Solid oxide fuel cells (SOFCs) are electrochemical devices that convert the chemical energy of fuels directly into electricity with high conversion efficiency. A major advantage of SOFC systems compared to low-temperature fuel cells is that SOFCs can use humidified hydrocarbons as fuel. However, the use of hydrocarbons may lead to an undesirable carbon deposition as hydrocarbons are oxidized at the anode side in SOFCs. Such carbon deposits on the nickel–yttrium stabilized zirconia (Ni–YSZ) anode material are the most probable mode of deactivation of SOFCs. Therefore, commercially available NiO–YSZ anode material for high-temperature fuel cells was activated by a temperature-programmed reduction in a hydrogen atmosphere. In the next step, carbon was deliberately deposited on the reduced samples by isothermal deposition in a methane–argon atmosphere. The carbon deposits were then burned off with a temperature-programmed oxidation (TPO) in an oxygen–argon atmosphere at different heating rates using thermo-analytical equipment. The TPO was followed by TG, DTG, DTA and QMS measurements. The easiest way to distinguish among various types of deposited carbon was to follow the QMS curves. The obtained QMS curves were processed with Netzsch Peak Separation software in order to extract several peaks corresponding to various forms of carbon deposits.
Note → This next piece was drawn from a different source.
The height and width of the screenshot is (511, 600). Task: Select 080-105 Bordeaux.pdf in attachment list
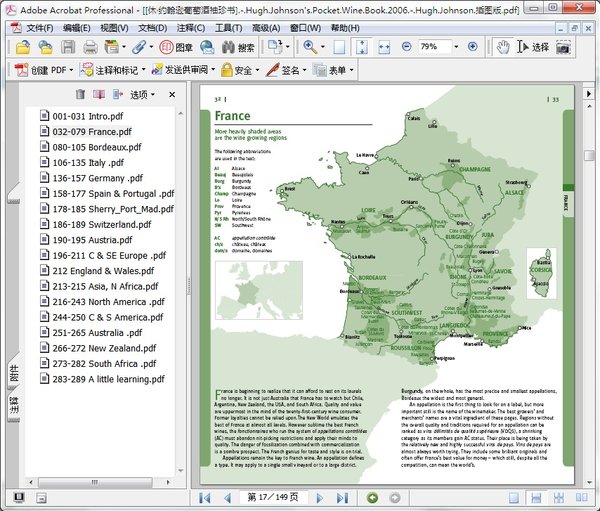pyautogui.click(x=95, y=147)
It was found that high amorphous and low amorphous carbon are burned off at relatively low temperatures (up to 650 °C), fibrous carbon is oxidized up to 750 °C, graphite is burned out up to 830 °C and finally, carbon diluted in nickel leaves the system in the 900–1000 °C range, depending on the oxidizing conditions. The isoconversional method was used to calculate activation energies of various carbon oxidation processes. The absolute values of the activation energies increase from amorphous carbon via fibrous carbon to graphite.